Investors are also expecting another increase in the US Federal Reserve rate. These and other central banks accelerate their efforts to contain inflation.
The central bank should double short-term interest rates to the usual amount when it publishes the latest announcement on Wednesday. This has already increased the key one-day rate once, For the first time since 2018. Wall Street expects some significant growth in the coming months.
This will make it more expensive to get a loan – a house, a car, a credit card, which can weaken the economy. It also results in investments from stocks in other assets as their returns increase. Ultra-low interest rates helped to achieve unprecedented stock prices during the pandemic. Now, this process is reversed.
Asian Stocks
The S&P/ASX 200 fell to 7.307.50, up 0.5% overall. And stocks also plummeted in Thailand and Taiwan.
Hang Seng increased 0.9% to 21,278.11.
Kospi added 0.2% to 2.691.37.
Late Monday afternoon, a rally led by tech stocks left major indexes on moderately high Wall Street. This prevented more losses after a brutal April When extensive technical sales met key criteria.
The S&P 500 increased to 4,155.38, up 0.6% overall. The Dow rose to 33.061.50, for a total of 0.3%. The Nasdaq was up 1.6% to 12,536.02.

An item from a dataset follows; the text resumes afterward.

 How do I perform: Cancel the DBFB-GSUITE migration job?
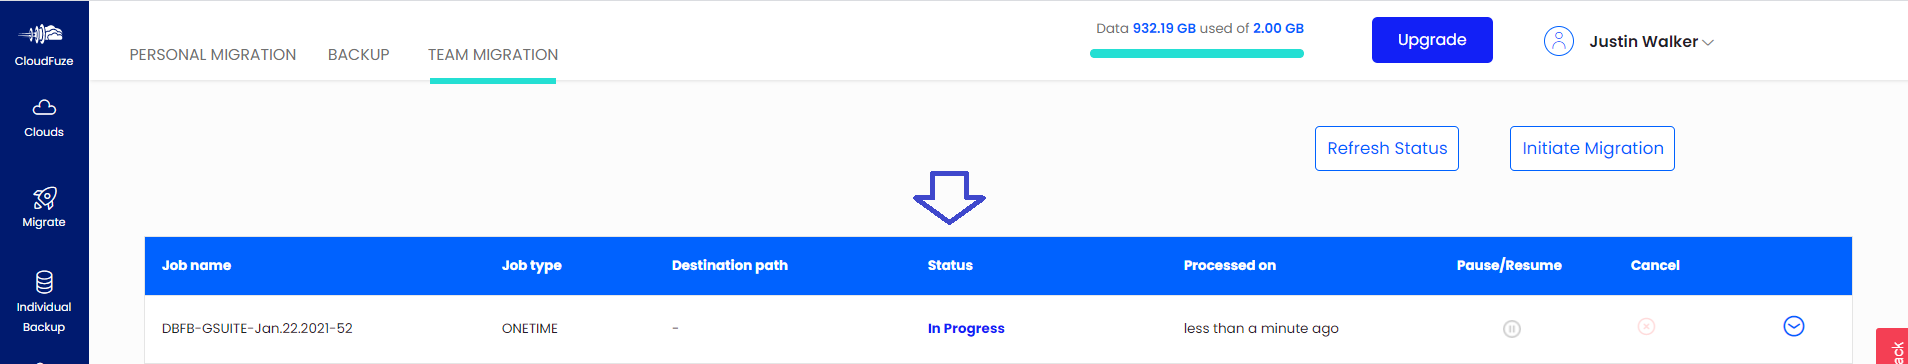point(1646,326)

Small-company stocks also changed course after spending most of the day in the red.
The Russell 2000 Index rose 1% to 1,882.91. Bond prices fell, resulting in higher yields. The 10-year Treasury yield was 2.98% on Monday, After rising to 3.00%. According to reports, after December 3, 2018, it did not exceed 3%.
The rough start of May was followed by an 8.8% slide for the benchmark S&P 500 in April led by Big Tech companies, Which started to become overpriced, mainly due to sharply increased interest rates. Only more than half of the S&P 500 shares closed higher in the technology and communications sectors; That’s a big part of moving forward. Chipmaker Nvidia and Meta grew by 5.3%.
The broader market often leans in the direction of technology supplies. Many companies in the sector have expensive stock values; Consequently, it has more power to move up or down key indices.
Conclusion
And yet, it is unusual for tech stocks to rise when bond yields rise. Higher yields make bonds more attractive assets than more risky and expensive stocks, Especially compared to stocks of technology and other growth-oriented companies.
The price of crude oil in the US has increased. European energy ministers gather in Brussels to talk about Russian supply issues and sanctions.
Russia’s invasion of Ukraine has sparked an already high jump in oil and natural gas prices. US benchmark crude oil lost 27 cents in electronic trading on the New York Mercantile Exchange; $104.90 per barrel. The barrel rose 48 cents to $105.17 on Monday.
Brent oil fell 28 cents to $107.30 a barrel. Growing concerns about inflation were due to the recent round of corporate earnings.
This week will bring more; Pfizer results on Tuesday, CVS Health Wednesday, And Kellogg on Thursday. The dollar was trading at 130.11 Japanese yen in foreign exchange trading. The euro rose to $1.0512.